What God finds really amazing is hope. That we see all that is happening around us today and still hope that tomorrow will be better, ‘Ҫa c’est étonnant’, says God. Faith and charity are comparatively easy and straightforward; hope is much more difficult, for the temptation to lose hope constantly hovers over us. Faith sees what is, in time and in eternity; hope sees what not yet is and what will be, in time and in eternity. Charity loves what is, in time and in eternity; hope loves what not yet is and what will be, in time and in eternity. Péguy presents hope as at once natural and supernatural, as time-bound and eternal, as earthly and spiritual, as mortal and immortal. She is a flickering flame, diminutive, feeble, but she cannot be extinguished, even by the breath of death itself. That little flame will pierce darkness of eternity: ‘Une flamme percera des ténèbres éternelles’.
As Christianity advances through the ages, new generations of Christians draw strength from this trio of virtues that we call theological. Faith is the foundational one, and Paul tells us that charity – ‘always patient and kind, never jealous’ (1 Cor 13: 4) – is the greatest of the three. But hope, too, is essential; she too is a most precious spiritual gift. Péguy’s ‘petite fille de rien du tout’ is indispensable to the other two, for in reality it is she who enables them to carry on walking: ‘… en réalité c’est elle qui fait marcher les deux autres’, it is she who drags them along. Without her, they would be nothing. Hope humanises faith. She knows it is not easy, or even possible, for us to believe in God unceasingly and without ever doubting, knows it is impossible for us always to live up to the demands of the faith we profess. As she wakes up every morning, vulnerable but invincible, she sensitises us to notice the tiny glimmers of light in the thick darkness that so often envelops us; she reminds us that if our faith weakens and we lose sight of God on life’s journey, we can always rediscover his presence and walk with him again. As for charity, hope reveals that mutuality is its true fulfilment. For charity is not just giving, giving, giving to those in need; it is also receiving from them, valuing what they offer, and it is hope that prompts this recognition of the importance of a reciprocal exchange of gifts.

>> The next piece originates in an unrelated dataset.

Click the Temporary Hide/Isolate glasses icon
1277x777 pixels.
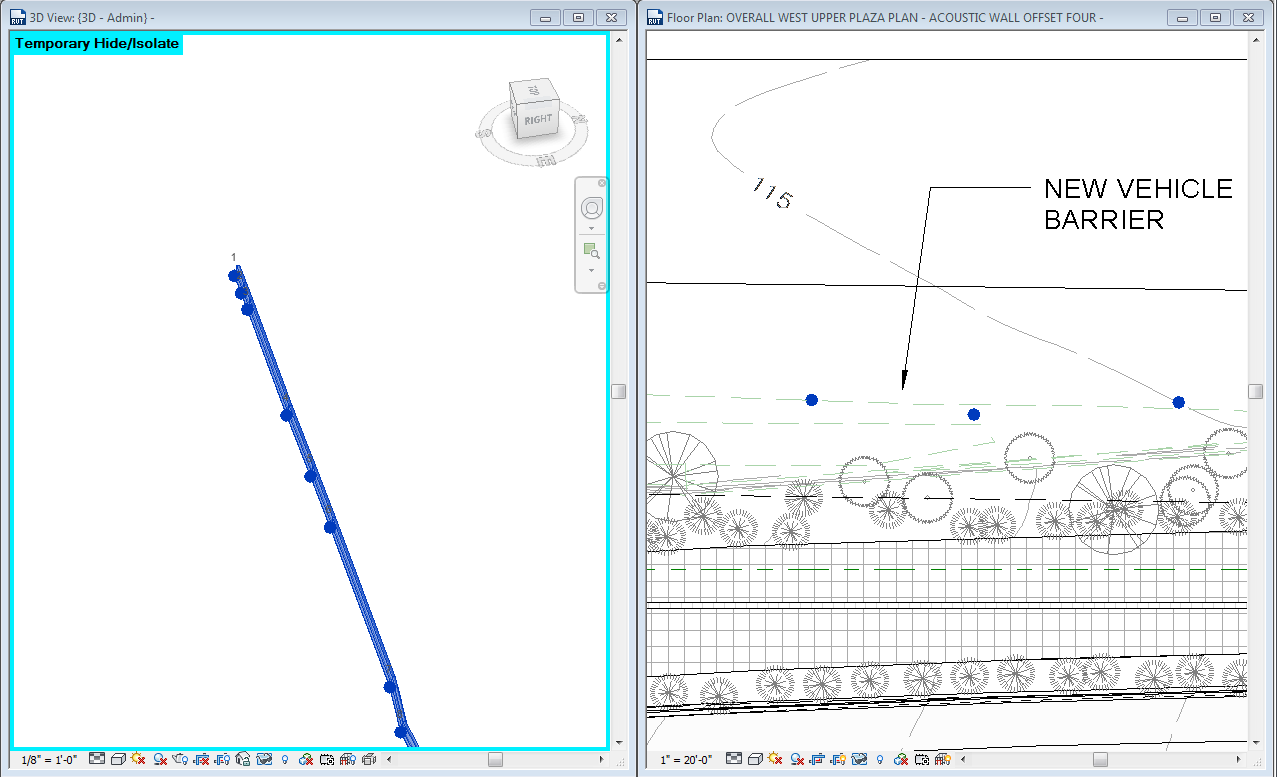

Isaiah, the prophet of Advent, also presents us with a Child to lead us, and on him the spirit of the Lord rests (11:1 -9). This Child possesses in abundance those virtues which Péguy has described: wisdom and insight, integrity and fidelity, mercy and compassion. Isaiah’s ‘little boy’ has much in common with Péguy’s hope: he plays over the cobra’s hole, puts his hand into the viper’s lair, and no harm comes to him; just as she, little hope, skips along with her sisters on the journey of life, facing into despair and misery but never losing heart. ‘The people that walked in darkness’, says Isaiah, ‘have seen a great light; on those who live in a land of deep shadow a light has shone’ (9:1). It is hope that walks in the gloom, unafraid, and lights up the darkness. As Pope Benedict XVI wrote in Spe Salvi, ‘The one who has hope lives differently; the one who has hope has been granted the gift of new life’ (§2). May hope indeed enable us to live differently this Advent, surrounded as we are by poor, suffering, homeless people, by turmoil and conflict and environmental degradation. And when Christmas comes, may she make our gladness greater and make our joy increase (cf. Is. 9: 2).
Sister Teresa White belongs to the Faithful Companions of Jesus. A former teacher, she spent many years in the ministry of spirituality at Katherine House, a retreat and conference centre run by her congregation in Salford.